**Set exercise**
Reproduce each of the following entries verbatim, line for line, without altering any character.

— BEGIN Provided information —

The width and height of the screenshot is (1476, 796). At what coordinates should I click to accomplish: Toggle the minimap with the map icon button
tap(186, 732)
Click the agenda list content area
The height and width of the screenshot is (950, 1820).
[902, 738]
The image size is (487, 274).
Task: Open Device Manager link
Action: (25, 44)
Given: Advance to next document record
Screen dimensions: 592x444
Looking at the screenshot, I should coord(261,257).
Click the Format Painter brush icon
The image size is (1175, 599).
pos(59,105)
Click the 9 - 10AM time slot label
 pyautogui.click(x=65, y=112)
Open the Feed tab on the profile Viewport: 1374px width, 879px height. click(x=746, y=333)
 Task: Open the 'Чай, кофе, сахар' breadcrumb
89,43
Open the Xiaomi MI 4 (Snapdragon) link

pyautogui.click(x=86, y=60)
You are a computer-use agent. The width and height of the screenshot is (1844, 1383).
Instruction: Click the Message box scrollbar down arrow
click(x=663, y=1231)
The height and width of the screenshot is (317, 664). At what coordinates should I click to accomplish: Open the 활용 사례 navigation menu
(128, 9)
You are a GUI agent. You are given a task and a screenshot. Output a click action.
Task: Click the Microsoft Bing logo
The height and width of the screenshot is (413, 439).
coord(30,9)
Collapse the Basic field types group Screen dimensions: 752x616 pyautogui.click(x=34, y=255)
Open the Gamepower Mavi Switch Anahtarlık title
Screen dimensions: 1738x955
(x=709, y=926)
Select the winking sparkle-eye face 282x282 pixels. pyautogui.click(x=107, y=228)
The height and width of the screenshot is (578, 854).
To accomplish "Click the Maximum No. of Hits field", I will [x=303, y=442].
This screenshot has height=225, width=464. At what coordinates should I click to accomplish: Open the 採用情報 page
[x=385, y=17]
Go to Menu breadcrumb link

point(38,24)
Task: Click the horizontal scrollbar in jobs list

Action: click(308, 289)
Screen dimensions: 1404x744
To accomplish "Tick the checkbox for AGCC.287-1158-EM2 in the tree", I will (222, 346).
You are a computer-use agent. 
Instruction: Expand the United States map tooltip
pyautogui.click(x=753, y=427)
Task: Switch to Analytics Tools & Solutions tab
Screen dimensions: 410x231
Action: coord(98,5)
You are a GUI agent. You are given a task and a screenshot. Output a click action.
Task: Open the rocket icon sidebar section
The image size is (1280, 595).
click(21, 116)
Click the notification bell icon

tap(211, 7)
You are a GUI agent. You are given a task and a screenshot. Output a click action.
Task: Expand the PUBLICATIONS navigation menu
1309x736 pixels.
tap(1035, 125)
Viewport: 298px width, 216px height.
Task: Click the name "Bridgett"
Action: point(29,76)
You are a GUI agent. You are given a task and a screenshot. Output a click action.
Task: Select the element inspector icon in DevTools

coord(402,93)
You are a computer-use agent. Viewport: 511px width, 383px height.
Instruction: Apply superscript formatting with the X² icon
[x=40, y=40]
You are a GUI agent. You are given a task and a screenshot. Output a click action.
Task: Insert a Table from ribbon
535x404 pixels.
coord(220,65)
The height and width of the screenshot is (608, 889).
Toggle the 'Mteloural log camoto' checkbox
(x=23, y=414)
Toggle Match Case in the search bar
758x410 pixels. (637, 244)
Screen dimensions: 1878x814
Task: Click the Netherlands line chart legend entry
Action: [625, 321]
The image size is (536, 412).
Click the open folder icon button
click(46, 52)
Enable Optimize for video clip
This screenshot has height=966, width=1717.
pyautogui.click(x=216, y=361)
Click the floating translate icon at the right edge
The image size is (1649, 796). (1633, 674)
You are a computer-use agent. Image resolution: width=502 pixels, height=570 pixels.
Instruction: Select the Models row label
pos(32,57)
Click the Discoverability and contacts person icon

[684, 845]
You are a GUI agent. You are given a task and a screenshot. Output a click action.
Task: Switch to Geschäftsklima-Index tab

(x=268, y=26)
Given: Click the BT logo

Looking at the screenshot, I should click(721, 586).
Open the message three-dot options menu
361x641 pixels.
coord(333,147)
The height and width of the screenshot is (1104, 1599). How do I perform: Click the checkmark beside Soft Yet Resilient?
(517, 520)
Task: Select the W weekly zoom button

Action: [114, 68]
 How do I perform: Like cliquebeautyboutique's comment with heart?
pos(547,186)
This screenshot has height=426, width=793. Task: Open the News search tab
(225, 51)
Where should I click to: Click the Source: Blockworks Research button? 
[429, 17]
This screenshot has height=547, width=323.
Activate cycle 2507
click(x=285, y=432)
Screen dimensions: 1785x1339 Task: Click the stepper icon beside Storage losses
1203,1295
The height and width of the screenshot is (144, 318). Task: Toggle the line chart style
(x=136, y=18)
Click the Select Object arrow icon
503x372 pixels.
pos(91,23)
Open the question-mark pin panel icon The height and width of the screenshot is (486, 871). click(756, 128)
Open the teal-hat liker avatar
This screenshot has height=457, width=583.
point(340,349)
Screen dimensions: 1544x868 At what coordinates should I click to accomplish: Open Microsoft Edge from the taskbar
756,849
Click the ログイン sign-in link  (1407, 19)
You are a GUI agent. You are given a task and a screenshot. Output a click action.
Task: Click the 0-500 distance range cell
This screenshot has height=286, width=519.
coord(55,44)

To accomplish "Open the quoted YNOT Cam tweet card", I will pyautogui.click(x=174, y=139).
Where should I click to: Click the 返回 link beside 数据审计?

— END Provided information —

**Solution to the exercise**
The width and height of the screenshot is (1476, 796). At what coordinates should I click to accomplish: Toggle the minimap with the map icon button
tap(186, 732)
Click the agenda list content area
The height and width of the screenshot is (950, 1820).
[902, 738]
The image size is (487, 274).
Task: Open Device Manager link
Action: (25, 44)
Given: Advance to next document record
Screen dimensions: 592x444
Looking at the screenshot, I should coord(261,257).
Click the Format Painter brush icon
The image size is (1175, 599).
pos(59,105)
Click the 9 - 10AM time slot label
 pyautogui.click(x=65, y=112)
Open the Feed tab on the profile Viewport: 1374px width, 879px height. click(x=746, y=333)
 Task: Open the 'Чай, кофе, сахар' breadcrumb
89,43
Open the Xiaomi MI 4 (Snapdragon) link

pyautogui.click(x=86, y=60)
You are a computer-use agent. The width and height of the screenshot is (1844, 1383).
Instruction: Click the Message box scrollbar down arrow
click(x=663, y=1231)
The height and width of the screenshot is (317, 664). At what coordinates should I click to accomplish: Open the 활용 사례 navigation menu
(128, 9)
You are a GUI agent. You are given a task and a screenshot. Output a click action.
Task: Click the Microsoft Bing logo
The height and width of the screenshot is (413, 439).
coord(30,9)
Collapse the Basic field types group Screen dimensions: 752x616 pyautogui.click(x=34, y=255)
Open the Gamepower Mavi Switch Anahtarlık title
Screen dimensions: 1738x955
(x=709, y=926)
Select the winking sparkle-eye face 282x282 pixels. pyautogui.click(x=107, y=228)
The height and width of the screenshot is (578, 854).
To accomplish "Click the Maximum No. of Hits field", I will [x=303, y=442].
This screenshot has height=225, width=464. At what coordinates should I click to accomplish: Open the 採用情報 page
[x=385, y=17]
Go to Menu breadcrumb link

point(38,24)
Task: Click the horizontal scrollbar in jobs list

Action: click(308, 289)
Screen dimensions: 1404x744
To accomplish "Tick the checkbox for AGCC.287-1158-EM2 in the tree", I will (222, 346).
You are a computer-use agent. 
Instruction: Expand the United States map tooltip
pyautogui.click(x=753, y=427)
Task: Switch to Analytics Tools & Solutions tab
Screen dimensions: 410x231
Action: coord(98,5)
You are a GUI agent. You are given a task and a screenshot. Output a click action.
Task: Open the rocket icon sidebar section
The image size is (1280, 595).
click(21, 116)
Click the notification bell icon

tap(211, 7)
You are a GUI agent. You are given a task and a screenshot. Output a click action.
Task: Expand the PUBLICATIONS navigation menu
1309x736 pixels.
tap(1035, 125)
Viewport: 298px width, 216px height.
Task: Click the name "Bridgett"
Action: point(29,76)
You are a GUI agent. You are given a task and a screenshot. Output a click action.
Task: Select the element inspector icon in DevTools

coord(402,93)
You are a computer-use agent. Viewport: 511px width, 383px height.
Instruction: Apply superscript formatting with the X² icon
[x=40, y=40]
You are a GUI agent. You are given a task and a screenshot. Output a click action.
Task: Insert a Table from ribbon
535x404 pixels.
coord(220,65)
The height and width of the screenshot is (608, 889).
Toggle the 'Mteloural log camoto' checkbox
(x=23, y=414)
Toggle Match Case in the search bar
758x410 pixels. (637, 244)
Screen dimensions: 1878x814
Task: Click the Netherlands line chart legend entry
Action: [625, 321]
The image size is (536, 412).
Click the open folder icon button
click(46, 52)
Enable Optimize for video clip
This screenshot has height=966, width=1717.
pyautogui.click(x=216, y=361)
Click the floating translate icon at the right edge
The image size is (1649, 796). (1633, 674)
You are a computer-use agent. Image resolution: width=502 pixels, height=570 pixels.
Instruction: Select the Models row label
pos(32,57)
Click the Discoverability and contacts person icon

[684, 845]
You are a GUI agent. You are given a task and a screenshot. Output a click action.
Task: Switch to Geschäftsklima-Index tab

(x=268, y=26)
Given: Click the BT logo

Looking at the screenshot, I should click(721, 586).
Open the message three-dot options menu
361x641 pixels.
coord(333,147)
The height and width of the screenshot is (1104, 1599). How do I perform: Click the checkmark beside Soft Yet Resilient?
(517, 520)
Task: Select the W weekly zoom button

Action: [114, 68]
 How do I perform: Like cliquebeautyboutique's comment with heart?
pos(547,186)
This screenshot has height=426, width=793. Task: Open the News search tab
(225, 51)
Where should I click to: Click the Source: Blockworks Research button? 
[429, 17]
This screenshot has height=547, width=323.
Activate cycle 2507
click(x=285, y=432)
Screen dimensions: 1785x1339 Task: Click the stepper icon beside Storage losses
1203,1295
The height and width of the screenshot is (144, 318). Task: Toggle the line chart style
(x=136, y=18)
Click the Select Object arrow icon
503x372 pixels.
pos(91,23)
Open the question-mark pin panel icon The height and width of the screenshot is (486, 871). click(756, 128)
Open the teal-hat liker avatar
This screenshot has height=457, width=583.
point(340,349)
Screen dimensions: 1544x868 At what coordinates should I click to accomplish: Open Microsoft Edge from the taskbar
756,849
Click the ログイン sign-in link  (1407, 19)
You are a GUI agent. You are given a task and a screenshot. Output a click action.
Task: Click the 0-500 distance range cell
This screenshot has height=286, width=519.
coord(55,44)

To accomplish "Open the quoted YNOT Cam tweet card", I will pyautogui.click(x=174, y=139).
Where should I click to: Click the 返回 link beside 数据审计?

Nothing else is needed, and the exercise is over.